§ Zu erledigende Aufgaben:
1 – Schreiben Sie aus dem Text über die Saami den Abschnitt wortgetreu ab, der mit den Worten „Einleitung | Lebensweise“ beginnt und nach den Worten „genutzt worden sind.“ endet.
2 – Erläutern Sie anhand des Zitats aus dem politischen Programm des Saami-Rates im Text über die Saami, worauf sich die Aussage stützt, dass die Saami ein Volk sind.

Gesellschaft für bedrohte Völker LogoHOME | INFO | NEWS | -> DOSSIER <- | BACHECA / TERMINE | EDICOLA / KIOSK | LADIN

Die Saami

Indigenes Volk im Norden Europas

Von Nicole Kuhlmann und Theodor Rathgeber

Göttingen, 2006

Inhalt

Einleitung | Lebensweise bedroht | Die Saami-Parlamente | Die Rechtspraxis der Staaten | Der Nordische Saami-Rat

Wir, die Saami, sind ein Volk, vereint in unserer eigenen Kultur, Sprache und Geschichte. Wir leben in Gebieten, die seit undenkbaren Zeiten von uns allein bewohnt und genutzt worden sind.
(Aus dem politischen Programm des Saami-Rates, 1986)

Einleitung [ oben ]

Samischer Sprachraum. Quelle: http://de.wikipedia.org/wiki/Samische_SprachenDie mehr als 70.000 Saami in Norwegen (40.000), Schweden (15 - 20.000), Finnland (6.500) und auf der russischen Kola-Halbinsel (4.000) blicken auf eine 10.000 Jahre alte Kultur zurück. Sie entwickelten die Kunst, im strengen arktischen neun Monate dauernden Winter zu bestehen. Wie bei anderen indigenen Völkern (Ureinwohnern) steht im Mittelpunkt ihres Denkens die Natur, als deren integralen Bestandteil sie sich verstehen.

Gespeicherte Einträge:
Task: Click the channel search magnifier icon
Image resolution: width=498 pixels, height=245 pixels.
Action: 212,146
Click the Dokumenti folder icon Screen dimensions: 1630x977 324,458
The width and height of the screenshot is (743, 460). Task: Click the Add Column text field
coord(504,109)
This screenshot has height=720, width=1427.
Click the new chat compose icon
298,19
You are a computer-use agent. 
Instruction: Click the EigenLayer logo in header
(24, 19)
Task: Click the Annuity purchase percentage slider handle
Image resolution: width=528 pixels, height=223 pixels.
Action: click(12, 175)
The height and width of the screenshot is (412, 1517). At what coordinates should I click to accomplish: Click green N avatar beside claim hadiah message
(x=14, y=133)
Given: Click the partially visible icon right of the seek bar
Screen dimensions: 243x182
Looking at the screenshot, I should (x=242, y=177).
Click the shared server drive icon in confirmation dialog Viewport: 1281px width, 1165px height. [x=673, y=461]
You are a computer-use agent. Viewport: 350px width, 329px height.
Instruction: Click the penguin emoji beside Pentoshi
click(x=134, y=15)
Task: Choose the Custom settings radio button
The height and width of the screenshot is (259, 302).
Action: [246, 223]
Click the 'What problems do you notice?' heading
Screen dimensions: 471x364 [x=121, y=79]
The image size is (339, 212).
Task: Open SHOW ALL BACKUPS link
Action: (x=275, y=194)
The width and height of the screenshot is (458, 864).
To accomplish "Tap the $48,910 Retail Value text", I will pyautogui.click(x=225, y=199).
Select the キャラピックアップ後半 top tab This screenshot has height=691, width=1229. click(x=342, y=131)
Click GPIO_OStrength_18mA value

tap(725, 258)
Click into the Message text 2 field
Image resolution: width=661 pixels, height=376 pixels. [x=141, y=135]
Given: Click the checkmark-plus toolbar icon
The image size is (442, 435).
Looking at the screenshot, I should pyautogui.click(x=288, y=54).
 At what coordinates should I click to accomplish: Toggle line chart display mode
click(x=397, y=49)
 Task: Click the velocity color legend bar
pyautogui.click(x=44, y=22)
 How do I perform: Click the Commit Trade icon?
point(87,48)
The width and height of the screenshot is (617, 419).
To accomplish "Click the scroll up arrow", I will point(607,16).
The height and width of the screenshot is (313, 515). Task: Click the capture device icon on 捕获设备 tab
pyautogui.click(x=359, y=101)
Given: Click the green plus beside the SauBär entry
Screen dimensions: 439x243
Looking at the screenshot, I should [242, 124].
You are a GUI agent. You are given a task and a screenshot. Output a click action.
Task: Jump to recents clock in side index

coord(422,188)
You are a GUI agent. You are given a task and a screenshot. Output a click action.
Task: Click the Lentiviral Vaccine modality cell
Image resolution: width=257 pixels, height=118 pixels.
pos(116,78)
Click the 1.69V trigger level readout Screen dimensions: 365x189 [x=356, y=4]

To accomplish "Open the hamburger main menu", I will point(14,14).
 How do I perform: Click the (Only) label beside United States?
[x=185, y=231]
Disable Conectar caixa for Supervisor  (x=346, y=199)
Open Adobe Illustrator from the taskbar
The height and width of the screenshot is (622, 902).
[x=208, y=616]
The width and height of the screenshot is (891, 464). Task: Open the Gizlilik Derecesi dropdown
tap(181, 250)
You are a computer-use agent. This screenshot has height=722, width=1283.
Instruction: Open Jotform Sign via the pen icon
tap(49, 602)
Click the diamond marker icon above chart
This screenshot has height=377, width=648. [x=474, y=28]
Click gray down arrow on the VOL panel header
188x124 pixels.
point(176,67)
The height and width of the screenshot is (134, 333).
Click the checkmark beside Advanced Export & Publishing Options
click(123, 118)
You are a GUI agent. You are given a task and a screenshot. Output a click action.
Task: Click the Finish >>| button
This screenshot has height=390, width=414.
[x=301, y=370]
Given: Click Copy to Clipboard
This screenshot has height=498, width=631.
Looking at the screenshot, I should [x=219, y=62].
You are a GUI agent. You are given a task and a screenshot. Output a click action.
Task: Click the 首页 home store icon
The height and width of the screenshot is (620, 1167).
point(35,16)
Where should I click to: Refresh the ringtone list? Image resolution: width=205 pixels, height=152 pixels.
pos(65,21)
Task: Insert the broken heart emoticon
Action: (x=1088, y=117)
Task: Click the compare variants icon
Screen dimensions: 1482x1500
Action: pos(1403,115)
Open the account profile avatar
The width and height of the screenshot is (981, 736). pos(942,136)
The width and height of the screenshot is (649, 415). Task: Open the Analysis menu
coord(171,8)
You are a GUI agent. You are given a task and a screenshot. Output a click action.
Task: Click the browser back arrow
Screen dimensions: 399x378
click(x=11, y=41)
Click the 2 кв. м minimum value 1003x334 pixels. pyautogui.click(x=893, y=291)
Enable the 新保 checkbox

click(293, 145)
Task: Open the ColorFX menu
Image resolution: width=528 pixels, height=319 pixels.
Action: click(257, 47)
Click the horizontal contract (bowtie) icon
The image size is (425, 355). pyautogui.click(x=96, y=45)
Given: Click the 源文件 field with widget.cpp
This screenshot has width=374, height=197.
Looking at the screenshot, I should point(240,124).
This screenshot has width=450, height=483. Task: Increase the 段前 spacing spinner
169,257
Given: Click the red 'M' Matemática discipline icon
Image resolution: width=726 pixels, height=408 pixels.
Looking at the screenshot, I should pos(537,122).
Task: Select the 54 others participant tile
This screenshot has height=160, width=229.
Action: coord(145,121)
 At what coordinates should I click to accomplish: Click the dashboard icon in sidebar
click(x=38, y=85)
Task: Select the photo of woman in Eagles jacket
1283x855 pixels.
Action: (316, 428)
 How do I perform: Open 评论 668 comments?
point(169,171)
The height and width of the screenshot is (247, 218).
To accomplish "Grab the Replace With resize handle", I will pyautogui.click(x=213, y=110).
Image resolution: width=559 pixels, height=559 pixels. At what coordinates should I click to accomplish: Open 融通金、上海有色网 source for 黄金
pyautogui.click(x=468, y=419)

§ Ergebnisse in Reihenfolge:
1 –
Einleitung | Lebensweise bedroht | Die Saami-Parlamente | Die Rechtspraxis der Staaten | Der Nordische Saami-Rat

Wir, die Saami, sind ein Volk, vereint in unserer eigenen Kultur, Sprache und Geschichte. Wir leben in Gebieten, die seit undenkbaren Zeiten von uns allein bewohnt und genutzt worden sind.

2 – Laut dem politischen Programm des Saami-Rates von 1986 sind die Saami ein Volk, weil sie durch ihre eigene Kultur, Sprache und Geschichte vereint sind.